What is the outline of Stroke Action initiative?

The aim of Stroke Action is to take what we have in the UK and bring back it to the community level. Stroke Action raises awareness of stroke.

All stroke survivors know what causes stroke and the kind of stroke they have, why they have the stroke and what the risk factors are. The strategy for Stroke Action is to make sure that people are aware of what stroke is, causes and how to prevent it. The other thing is about rehabilitation. We offer rehabilitation, stage management to our community, social support, social reintegration depending on the centre of the brain that is affected, the function in their speech or mobility will be affected, which is called self management.

 What steps have you taken to put your initiative to motion?

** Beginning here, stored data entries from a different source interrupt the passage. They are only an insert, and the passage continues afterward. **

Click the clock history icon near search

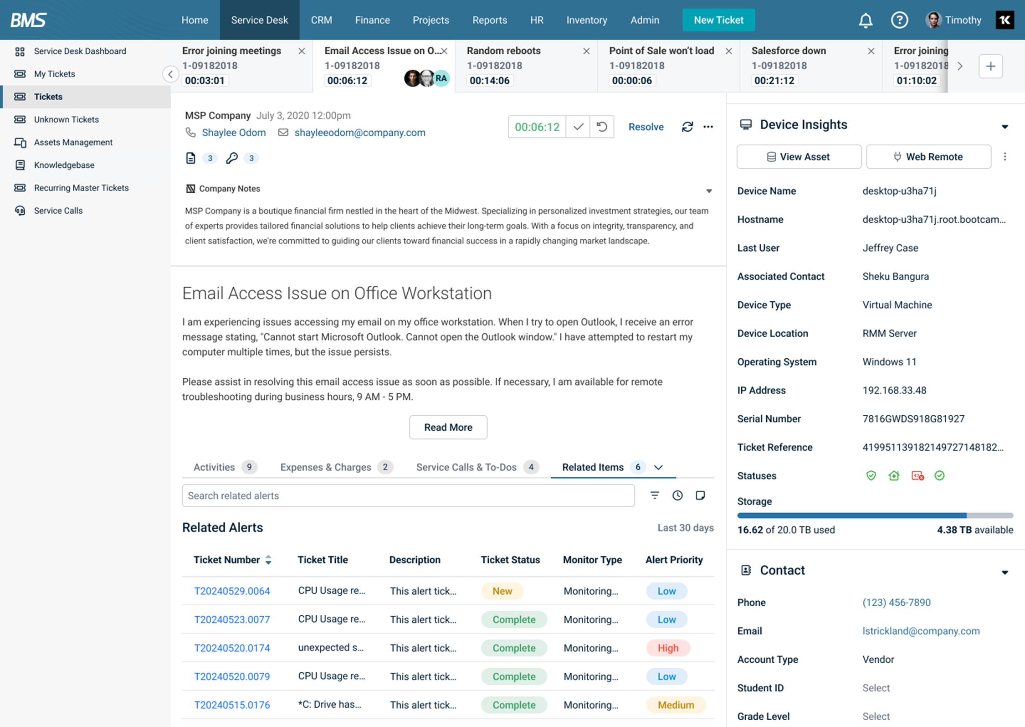point(677,495)
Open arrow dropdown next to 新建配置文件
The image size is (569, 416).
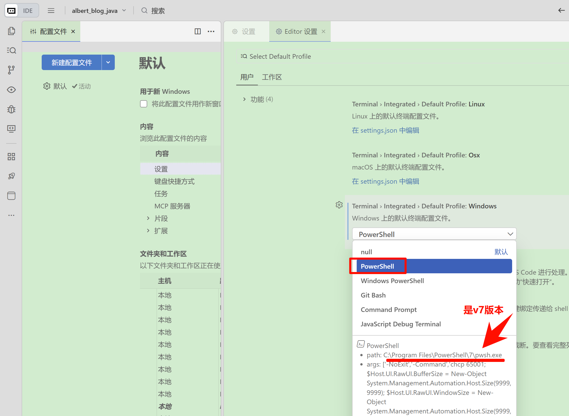[x=108, y=62]
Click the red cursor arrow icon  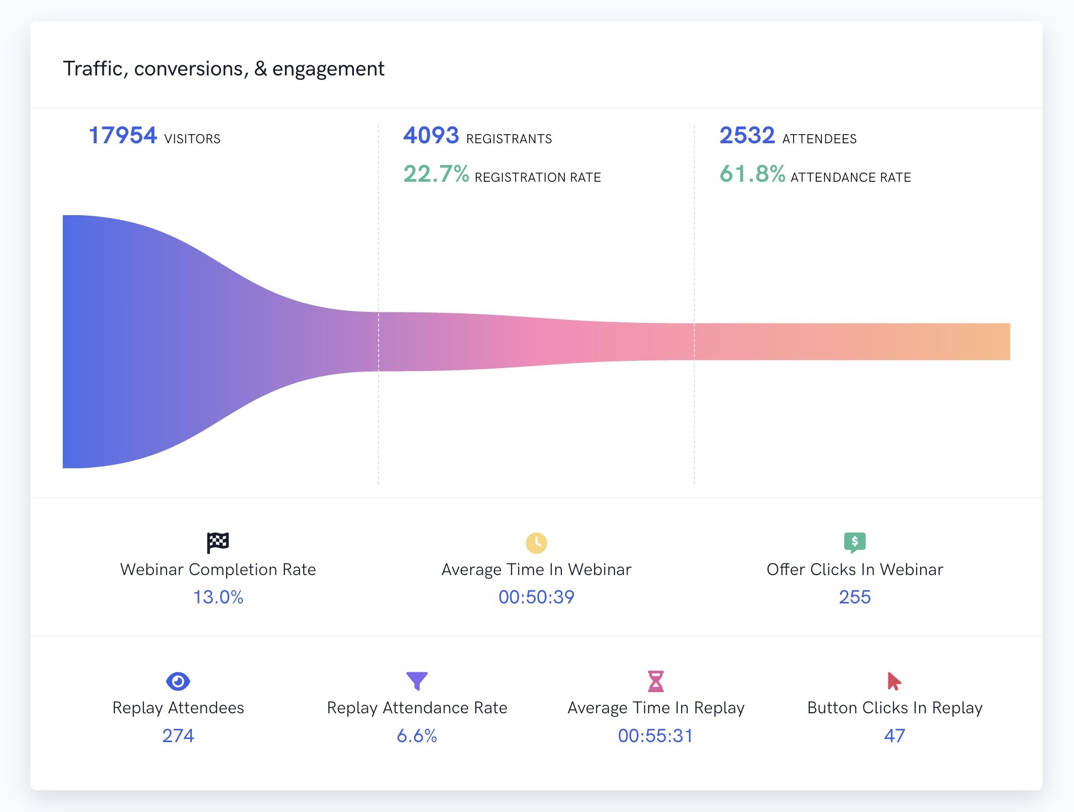point(894,681)
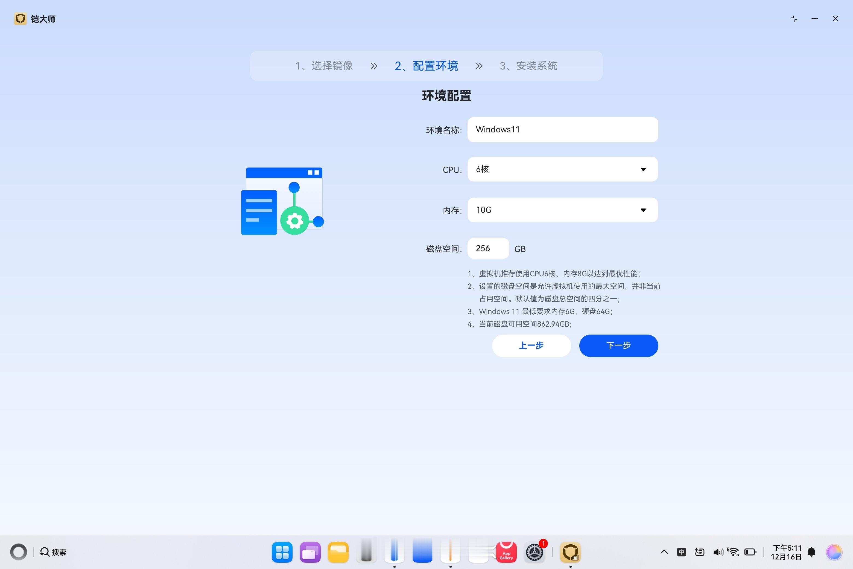853x569 pixels.
Task: Click the 铠大师 shield icon in dock
Action: 570,552
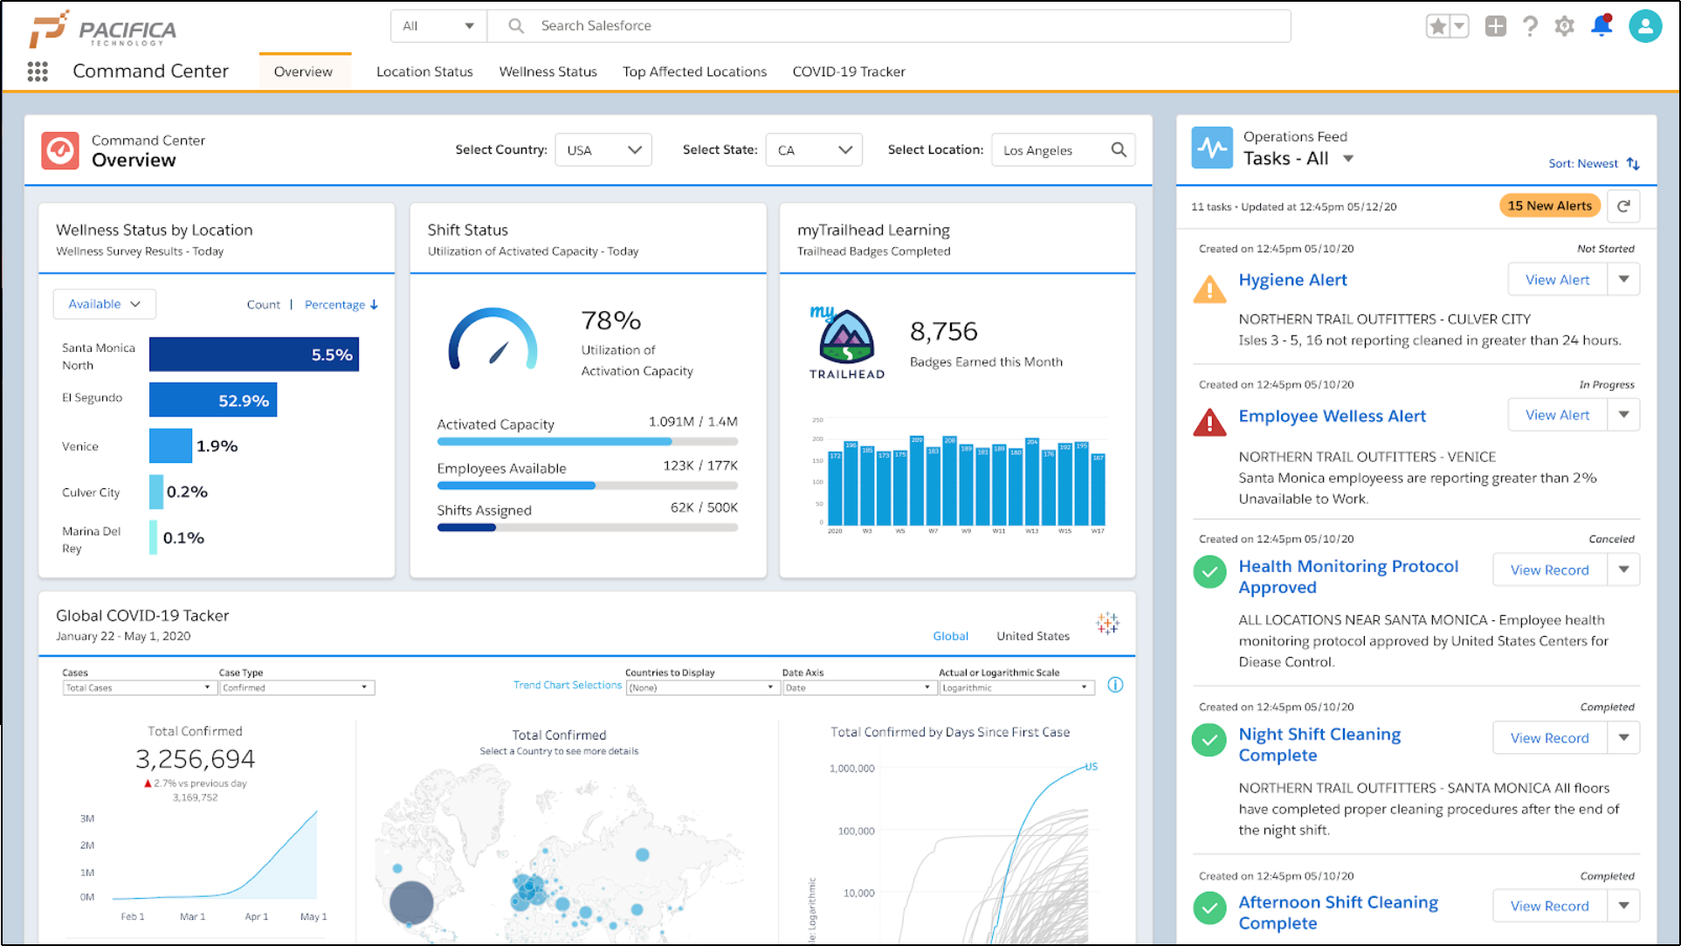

Well, the first thing that I did when it was brought to my attention that stroke management is really poor in the Nigeria. The first programme we did three years ago was in my own locality in Onitsha, ever since then, every August in Onitsha, we have a stroke conference, which is very well attended.

This year however, has been quite challenging, we have moved away from Onitsha. We had conferences in Lagos, Enugu and Awka, so it is spreading. We have also put stroke specialists in different areas and we have formed Stroke Action as a corporate entity in Nigeria. We are now registered with the Corporate Affairs Commission. We also held a stroke assembly where professionals and people interested in stroke care came together to deliberate on several issues involving stroke care in Nigeria.

How can a stroke patient get access to Stroke Action?

The challenge is primarily getting finance and resources. I think the good point is having database because at the moment, we want to know how many people that have had stroke in Nigeria.

We need to employ someone, a stroke navigator that will help us get phone numbers so that people can phone in and tell us if they want to be involved and be supported.

That stroke patients can benefit, we need to get to them. They need to phone in and say, I am a stroke survivor but I want to get on this database. This is the starting point. We have a help line and we have a national stroke register.